Abrió la puerta del camarote. Dos de sus hombres de confianza dormían la mona con sendas botellas a cada lado.

Ya se oían voces por todo el buque y también carreras. Morgan cerró la puerta, se metió las pistolas en el cinturón y, acercándose a Lefthand, dijo con voz resacosa:

—¿Es este el precio de la traición o es el precio del descuido? ¿Vos que pensáis? —Y miró al cuerpo ensangrentado.

—No sé mucho más que vos. Lo vi desde mi barco y fui tras él.

—¿Os echasteis al agua? —preguntó admirándose. El otro asintió con un gesto. Los cristales crujían bajo los pies—. ¿Por qué lo hicisteis?

—Vi que llevaba un cuchillo. Me enseñaron a sospechar de quien lleva un arma entre los dientes y entra por la puerta de atrás.

El filibustero soltó una risa seca y volvió a mirar al tipo.

—Que a estas alturas me deje sorprender por una sabandija como esta… —dijo pisando con su bota la cara del cadáver—. Pero no es a mí a quien sorprendieron, sino al ron. ¡Por cien tormentas que no pasa de mañana sin que se alarguen los pescuezos de esos bergantes de ahí! —declaró ladeando la cabeza hacia la puerta.

Luego se dirigió al escritorio, cogió el papel manchado de sangre y lo miró con expresión atenta.

—¿Qué significa esto, capitán Morgan? —dijo Lefthand al ver que la mancha de sangre tenía forma de aspa.

Morgan cerró los ojos e inspiró hondo antes de responder.

—Es una advertencia, muchacho. El aspa roja es un aviso de que a uno lo vigilan, de que no lo pierden de vista para que cumpla con su deuda. Esa carroña de ahí buscaba el dinero que debe Henry Morgan al Consejo de Ancianos, pero Henry Morgan no tiene más que su guinea de la suerte. Jo, jo, jo.

—¿Una deuda?

Morgan posó una mano sobre el hombro del joven y, exhibiendo su colmillo de oro, dijo:

—La traición solo compra voluntades que están mal pagadas, o enemigos; jamás compró a un amigo, Lefthand. Y yo pago bien a mis hombres.
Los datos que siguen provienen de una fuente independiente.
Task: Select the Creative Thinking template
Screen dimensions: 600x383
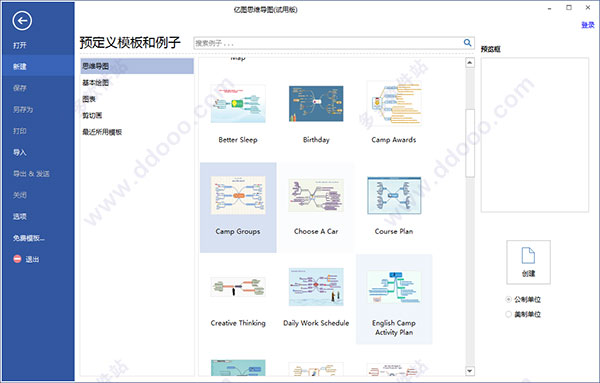Action: (x=238, y=287)
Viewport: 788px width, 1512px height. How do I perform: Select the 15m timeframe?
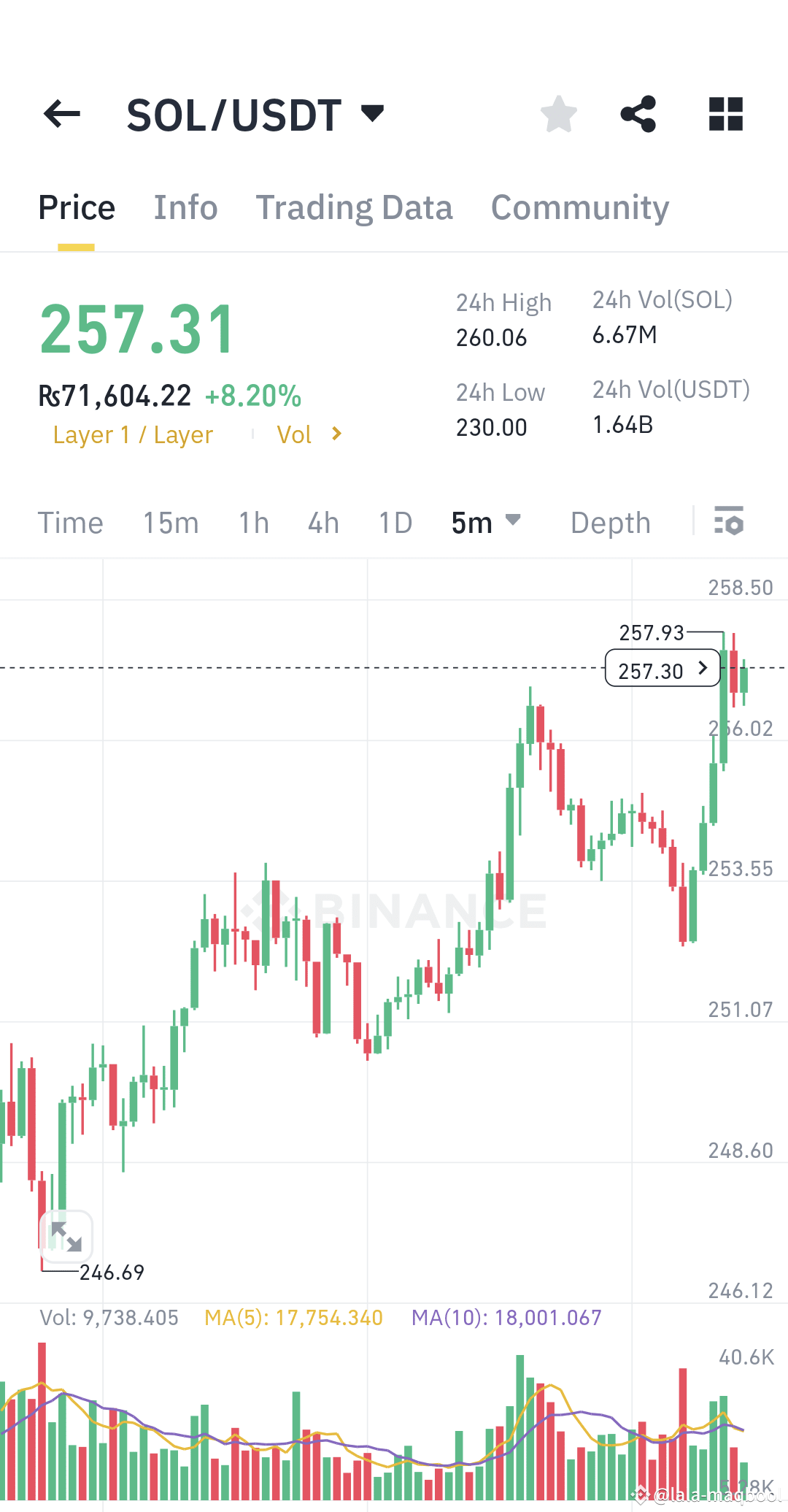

—Será que os sobran los enemigos, capitán Morgan.

—Y que me faltan los amigos. —Llamaron a la puerta con golpes frenéticos—. ¡¡Inútiles!! ¡¡Gandules!! ¡Fuera de aquí, o mando que os cuelguen a todos! —tronó Morgan y se volvió de nuevo hacia el español—. Tortuga ya no es lo que era. La piratería se muere, muchacho. —Y soltando el aspa roja, cogió del armario un capote sucio y se lo puso sobre los hombros. Apartó algunos cristales con la bota—. ¡Llega la hora de los cerdos burgueses, del crimen organizado, de las «familias»! Sí, Tortuga es una asquerosa «familia»… que apesta… Y el Consejo de Ancianos es la cabeza de la «familia». Está en todas partes y en ninguna. Viéndolo todo. Vigilándolo todo. Para él ninguno somos de fiar.

»Aquí y allí —dijo cogiendo de un perchero su tricornio, que se encasquetó. Las mangas del capote se balanceaban vacías—, da lo mismo, todos buscan seguridad, que otros les solucionen sus problemas, tener caliente a la mujer. Por eso recurren al Consejo. Y encima, ¡Por Júpiter! La vida es larga. ¿Quién que se precie de hombre no se endeuda alguna vez, eh? —Y le puso una manaza en el hombro—. Sois valiente. Tened paciencia y la Dama del mar nos hará de oro, muchacho. Y ¡basta, por ahora! —dijo harto de hablar más de lo necesario—. Vayamos a que Exquemelin os cure esas heridas de la cara.

Y con eso, lo guio hasta la puerta y lo dejó pasar primero.